--- EXERCISE TASK ---
Rewrite everything from the line containing "You are a GUI" down to the end of the items, keeping all other wording unchanged. Multiply each coordinate in the answers by 1.55, round it to a whole number with halves rounded up, and leave the pictures out.

--- THE DATA ---
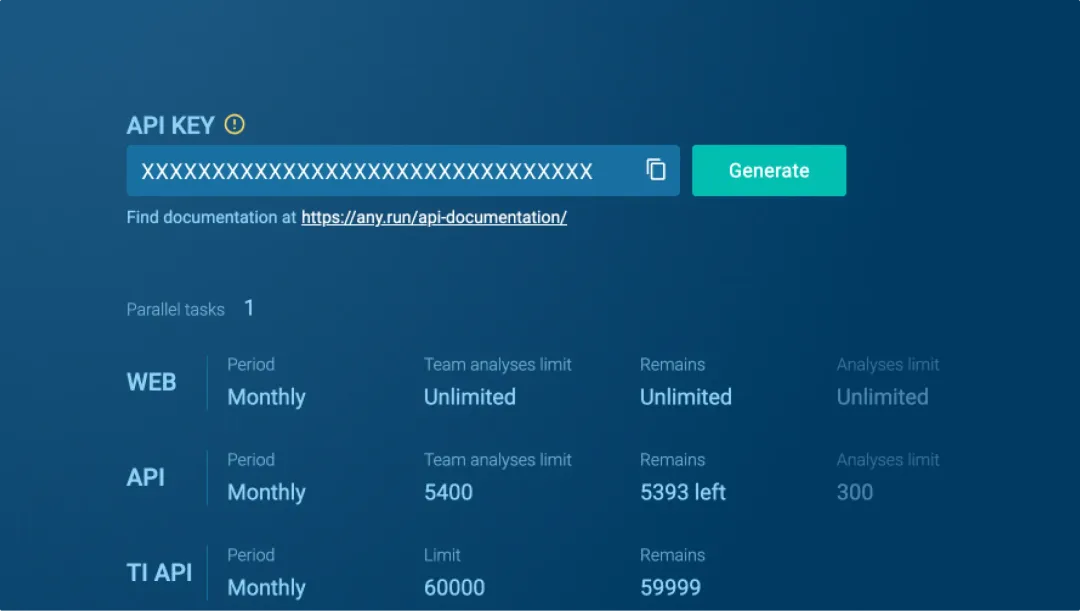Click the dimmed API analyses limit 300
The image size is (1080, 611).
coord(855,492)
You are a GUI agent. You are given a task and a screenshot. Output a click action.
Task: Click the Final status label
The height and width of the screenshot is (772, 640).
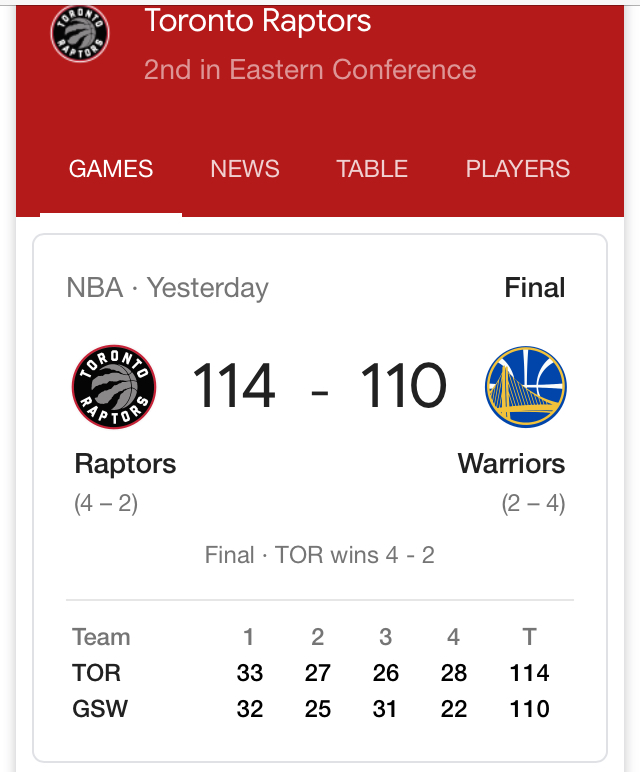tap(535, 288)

--- RESPONSE TO THIS EXERCISE ---
You are a GUI agent. You are given a task and a screenshot. Output a click action.
Task: Click the Final status label
The height and width of the screenshot is (772, 640).
tap(829, 446)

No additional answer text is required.